If it turned out we had a dead planet by 10,000 AD, then whoops.
Wow–I sure wouldn’t count on that. How many languages from 8000 years ago have any current speakers? I’m going to go with ‘none’. A better chance, I suppose, of some of today’s languages surviving at least academically that long–but which ones, and how much of a chance there is, I’d have to say there’s insufficient data to make a prediction … At the very least, it’s incredibly unlikely to find someone you can successfully verbally communicate with in English; at best, I’d hope to find a professor somewhere who can read it.
I think 10,000 BC is a safer bet. I’d research a place where the living conditions are relatively good, meaning no harsh winter and a decent source of fresh water and then I’d find the place like that which modern archaeology has found to be very sparsely populated. Potentially a larger island somewhere that man hadn’t reached yet and that would have some fresh water on it.
With water most people can successfully fish, and you’d ideally be packing a lot of survival food. You can survive for over a year on 1000 calories a day (average, meaning some days maybe you’d get 3,000 and some days 0), so I’m not worried about starvation.
Lots of freshwater, totally uninhabited in 10,000 BC, enough flora/fauna to survive relatively easily. No large carnivores or such lived there back then.
The worst that happens are typhoons, however in my readings about Guam I’ve always heard that up in the hills in the center of the island even non-block (I beleive most homes on Guam aside for a few higher up are made 100% of concrete blocks) homes have survived them.
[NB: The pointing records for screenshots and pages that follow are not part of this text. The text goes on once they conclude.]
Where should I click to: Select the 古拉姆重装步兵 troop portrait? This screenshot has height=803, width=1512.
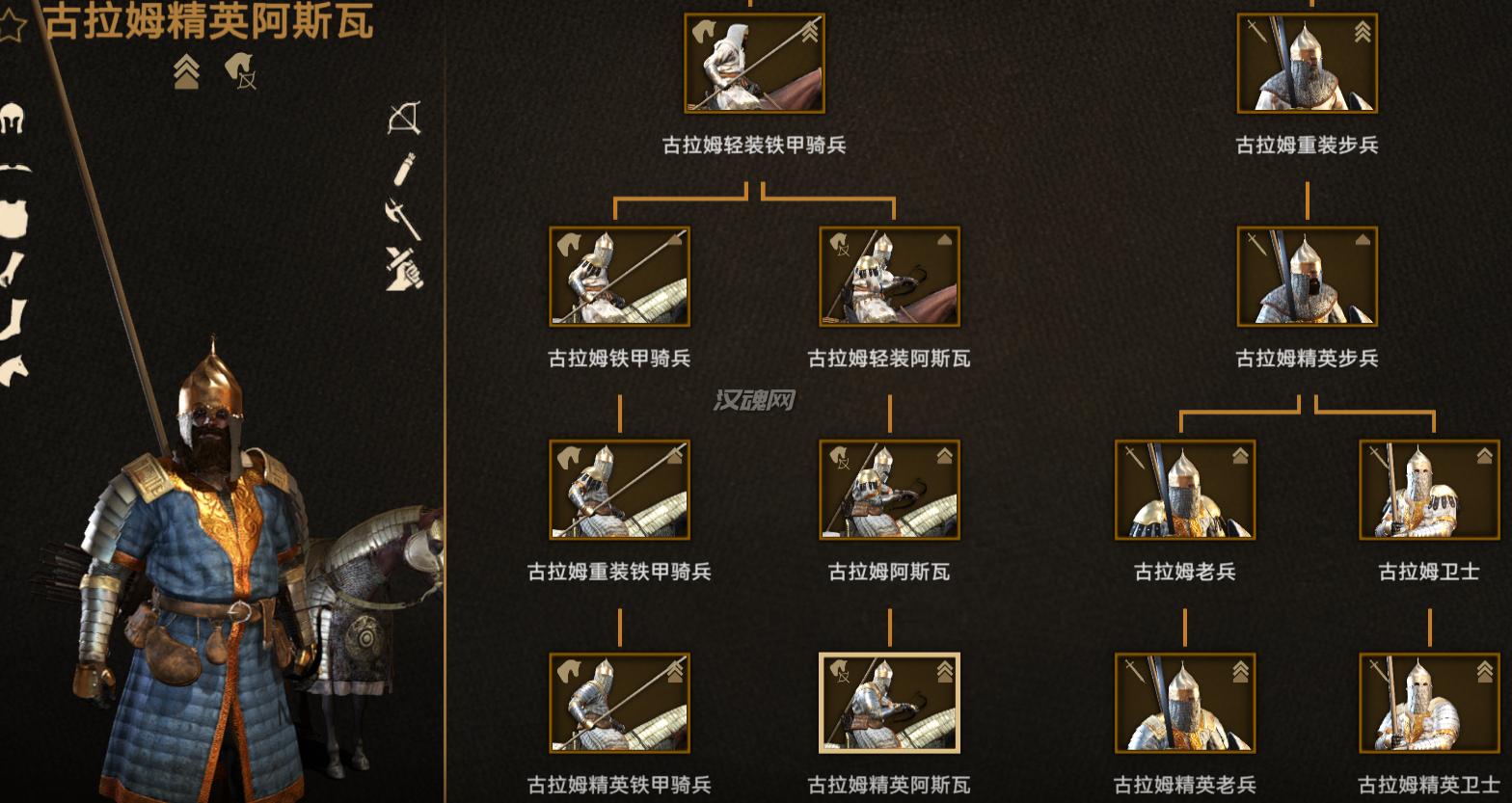(1307, 63)
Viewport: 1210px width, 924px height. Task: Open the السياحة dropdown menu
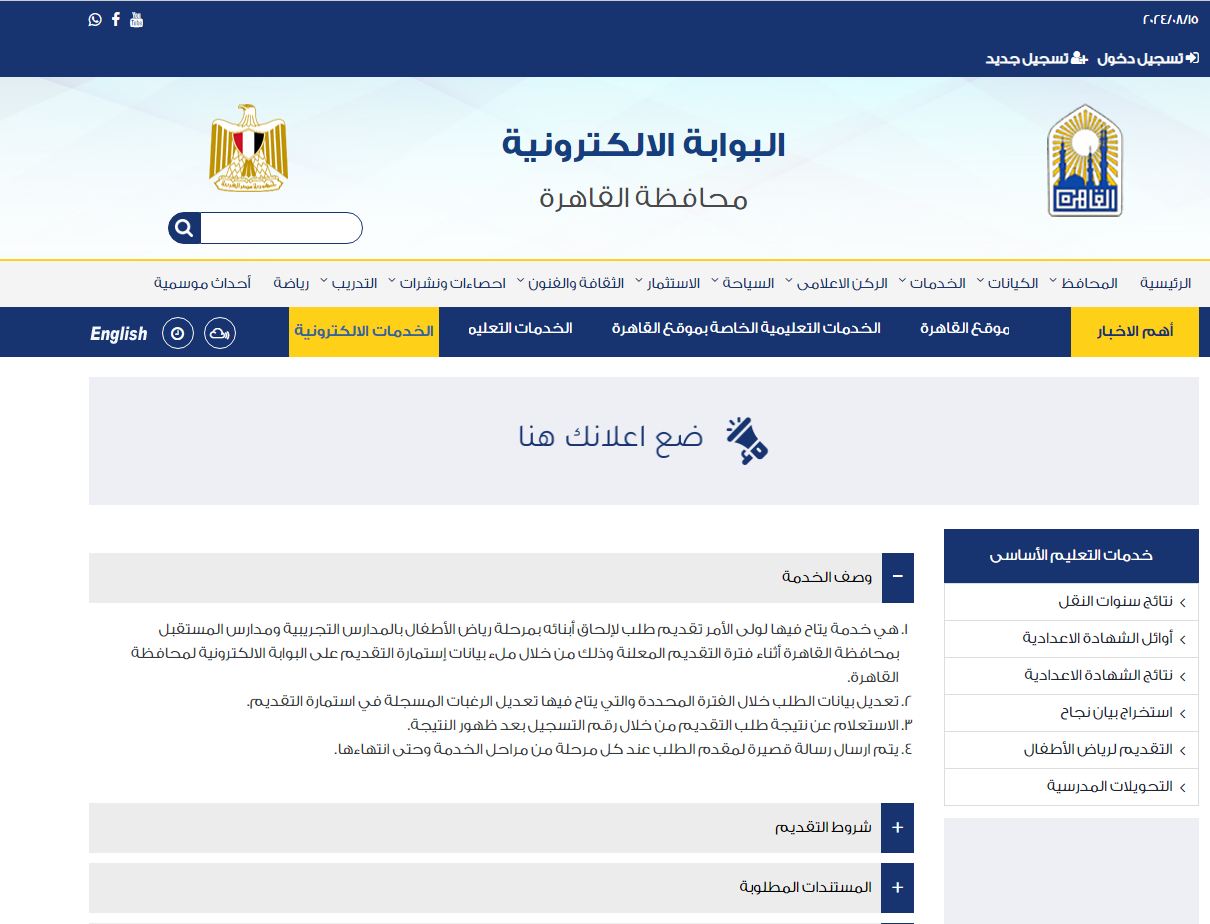[x=753, y=283]
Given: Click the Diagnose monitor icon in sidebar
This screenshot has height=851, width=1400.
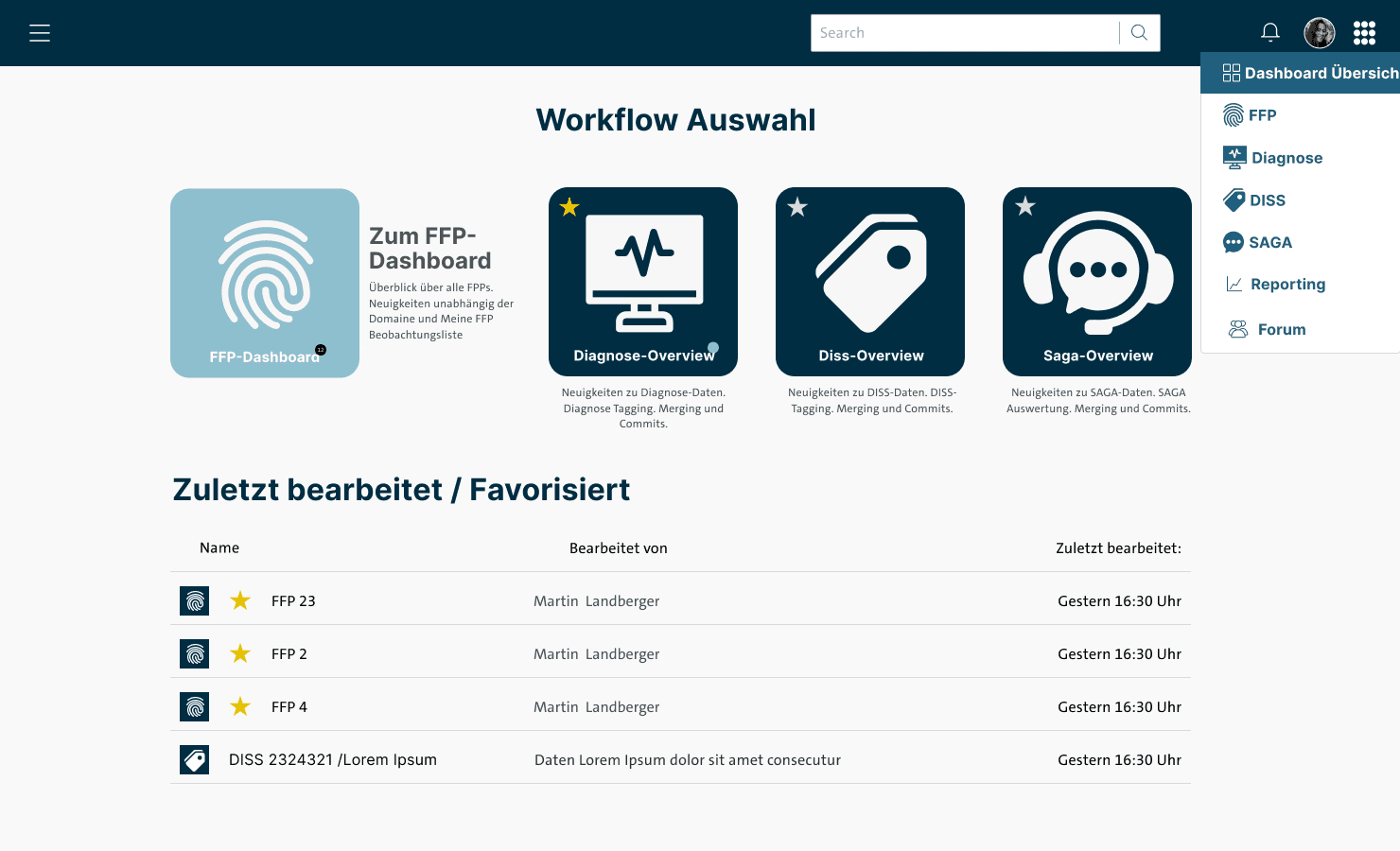Looking at the screenshot, I should pyautogui.click(x=1234, y=157).
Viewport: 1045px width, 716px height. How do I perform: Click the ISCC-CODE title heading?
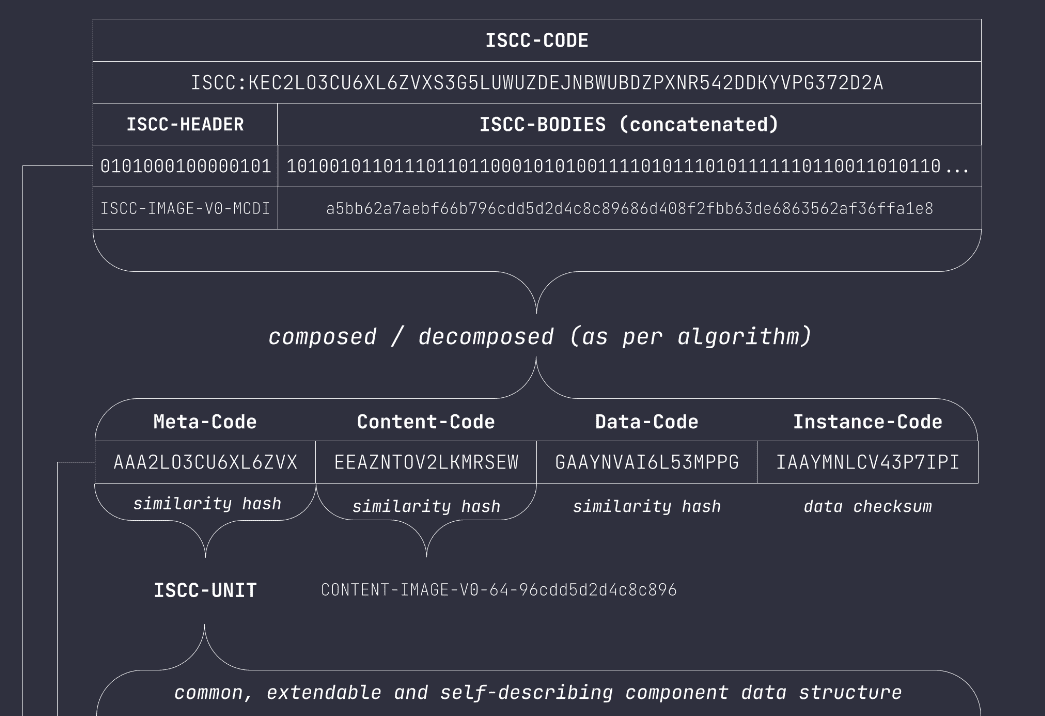(x=537, y=41)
So I imagine if one happens to hit in 10,000 BC you can just walk into the hills and dig a survival shelter until it passes. The whole island certainly isn’t going to be submerged or anything like that.
Today’s languages – in fact, the entire world of today – will be much better understood 10,000 years from now than the world of 10,000 years ago is now. Assuming there will still be anyone around, that is. 10,000 years ago was in no way documented as thoroughly as today is. At the very least, I’m betting Conan the Barbarian is much less likely to be cleaving me in two with his broadsword 10,000 years from now no matter what language the language situation.
I’d pick Neolithic times and go straight to the world capital of prehistoric times, Les Eyzies in the south of France. It was a thriving community back then. Ayla, Jondalar and Zelandoni, here I come!